Stored data entries:
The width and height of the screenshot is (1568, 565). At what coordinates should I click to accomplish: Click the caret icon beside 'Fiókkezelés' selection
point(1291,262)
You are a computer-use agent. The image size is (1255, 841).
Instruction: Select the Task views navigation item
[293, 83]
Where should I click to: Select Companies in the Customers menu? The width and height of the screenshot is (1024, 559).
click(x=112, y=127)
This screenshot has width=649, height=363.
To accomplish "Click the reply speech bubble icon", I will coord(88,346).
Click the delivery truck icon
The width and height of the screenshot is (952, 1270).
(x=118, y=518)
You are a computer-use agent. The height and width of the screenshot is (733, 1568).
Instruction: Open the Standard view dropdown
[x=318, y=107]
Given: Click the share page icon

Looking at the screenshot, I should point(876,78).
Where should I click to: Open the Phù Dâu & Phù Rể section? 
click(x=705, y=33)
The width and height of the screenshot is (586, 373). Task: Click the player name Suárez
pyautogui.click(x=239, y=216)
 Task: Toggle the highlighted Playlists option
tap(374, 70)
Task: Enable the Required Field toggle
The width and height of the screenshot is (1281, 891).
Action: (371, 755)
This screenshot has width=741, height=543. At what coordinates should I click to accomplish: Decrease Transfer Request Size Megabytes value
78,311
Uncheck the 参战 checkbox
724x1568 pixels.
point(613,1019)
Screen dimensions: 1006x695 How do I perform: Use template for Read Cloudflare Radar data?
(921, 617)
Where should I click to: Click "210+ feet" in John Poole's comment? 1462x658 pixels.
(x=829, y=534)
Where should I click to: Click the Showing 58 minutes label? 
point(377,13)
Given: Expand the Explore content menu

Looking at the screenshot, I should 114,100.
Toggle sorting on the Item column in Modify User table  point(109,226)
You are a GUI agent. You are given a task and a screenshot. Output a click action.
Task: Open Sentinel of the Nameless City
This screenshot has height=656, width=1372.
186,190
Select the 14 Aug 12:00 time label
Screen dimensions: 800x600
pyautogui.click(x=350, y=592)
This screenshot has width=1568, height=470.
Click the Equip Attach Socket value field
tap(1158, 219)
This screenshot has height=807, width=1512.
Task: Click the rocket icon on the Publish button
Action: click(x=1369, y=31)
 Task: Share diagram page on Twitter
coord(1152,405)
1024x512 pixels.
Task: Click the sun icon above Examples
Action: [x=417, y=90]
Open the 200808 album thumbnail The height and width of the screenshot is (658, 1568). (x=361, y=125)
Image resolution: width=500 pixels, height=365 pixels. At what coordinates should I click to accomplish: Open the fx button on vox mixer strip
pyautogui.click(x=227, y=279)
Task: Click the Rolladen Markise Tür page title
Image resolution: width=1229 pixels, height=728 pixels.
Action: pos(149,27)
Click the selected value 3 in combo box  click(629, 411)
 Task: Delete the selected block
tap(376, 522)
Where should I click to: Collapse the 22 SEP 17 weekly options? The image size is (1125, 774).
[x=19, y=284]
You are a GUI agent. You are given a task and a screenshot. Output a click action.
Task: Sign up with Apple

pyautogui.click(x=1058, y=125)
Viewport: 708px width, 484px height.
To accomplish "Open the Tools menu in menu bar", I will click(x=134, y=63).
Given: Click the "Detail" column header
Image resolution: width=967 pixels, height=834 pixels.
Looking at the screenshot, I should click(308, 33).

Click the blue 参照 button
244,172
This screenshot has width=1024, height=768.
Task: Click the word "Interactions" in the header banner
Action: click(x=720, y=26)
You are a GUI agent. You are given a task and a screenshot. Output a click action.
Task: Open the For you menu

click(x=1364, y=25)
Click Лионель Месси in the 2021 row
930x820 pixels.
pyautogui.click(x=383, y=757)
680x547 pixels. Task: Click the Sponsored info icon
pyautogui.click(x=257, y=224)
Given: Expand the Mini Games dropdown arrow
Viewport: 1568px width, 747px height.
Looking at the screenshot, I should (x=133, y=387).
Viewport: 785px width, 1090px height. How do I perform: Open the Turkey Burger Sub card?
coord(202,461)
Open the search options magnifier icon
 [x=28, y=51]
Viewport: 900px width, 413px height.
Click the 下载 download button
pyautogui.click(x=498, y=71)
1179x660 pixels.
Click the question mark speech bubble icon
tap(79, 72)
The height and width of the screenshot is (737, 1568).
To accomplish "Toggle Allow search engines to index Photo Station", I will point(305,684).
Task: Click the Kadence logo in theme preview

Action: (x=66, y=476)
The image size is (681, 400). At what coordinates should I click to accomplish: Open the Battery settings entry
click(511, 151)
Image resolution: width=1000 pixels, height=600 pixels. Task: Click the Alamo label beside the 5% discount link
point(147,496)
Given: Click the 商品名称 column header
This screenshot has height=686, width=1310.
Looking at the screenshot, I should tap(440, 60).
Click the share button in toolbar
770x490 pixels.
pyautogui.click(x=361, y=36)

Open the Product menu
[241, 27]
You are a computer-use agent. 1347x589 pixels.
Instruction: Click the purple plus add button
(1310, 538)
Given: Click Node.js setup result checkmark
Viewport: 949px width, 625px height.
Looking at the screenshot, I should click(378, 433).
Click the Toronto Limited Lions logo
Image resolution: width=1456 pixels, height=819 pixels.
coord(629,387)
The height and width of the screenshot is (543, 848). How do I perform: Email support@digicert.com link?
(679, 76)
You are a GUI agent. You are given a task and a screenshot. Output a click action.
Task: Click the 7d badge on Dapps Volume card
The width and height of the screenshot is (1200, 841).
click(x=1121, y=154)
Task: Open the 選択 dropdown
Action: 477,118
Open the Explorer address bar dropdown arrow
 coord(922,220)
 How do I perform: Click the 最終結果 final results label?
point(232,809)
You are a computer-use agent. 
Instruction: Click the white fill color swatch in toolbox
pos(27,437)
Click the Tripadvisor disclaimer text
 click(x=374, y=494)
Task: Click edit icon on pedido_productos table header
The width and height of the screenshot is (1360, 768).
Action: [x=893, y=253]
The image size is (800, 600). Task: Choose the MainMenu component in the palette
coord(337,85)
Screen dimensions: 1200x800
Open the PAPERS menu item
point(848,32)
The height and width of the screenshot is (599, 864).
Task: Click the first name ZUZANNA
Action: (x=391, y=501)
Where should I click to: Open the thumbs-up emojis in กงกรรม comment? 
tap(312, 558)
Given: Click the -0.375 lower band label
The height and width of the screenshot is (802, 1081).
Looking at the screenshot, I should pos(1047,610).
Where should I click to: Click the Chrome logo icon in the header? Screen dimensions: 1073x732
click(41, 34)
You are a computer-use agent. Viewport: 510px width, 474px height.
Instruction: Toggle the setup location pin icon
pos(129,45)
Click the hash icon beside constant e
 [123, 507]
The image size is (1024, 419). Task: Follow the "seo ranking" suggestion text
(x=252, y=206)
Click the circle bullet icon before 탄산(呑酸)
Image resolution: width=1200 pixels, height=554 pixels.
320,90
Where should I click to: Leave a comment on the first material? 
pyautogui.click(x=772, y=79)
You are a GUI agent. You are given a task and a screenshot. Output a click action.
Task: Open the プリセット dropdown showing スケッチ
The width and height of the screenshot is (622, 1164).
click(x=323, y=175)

**TASK DETAILS**
Note every line of the entries in which "computer" appears, and copy it down.

**RESPONSE TO THIS TASK**
You are a computer-use agent. The image size is (1255, 841).
You are a computer-use agent. The height and width of the screenshot is (733, 1568).
You are a computer-use agent. 1347x589 pixels.
You are a computer-use agent. 
You are a computer-use agent. Viewport: 510px width, 474px height.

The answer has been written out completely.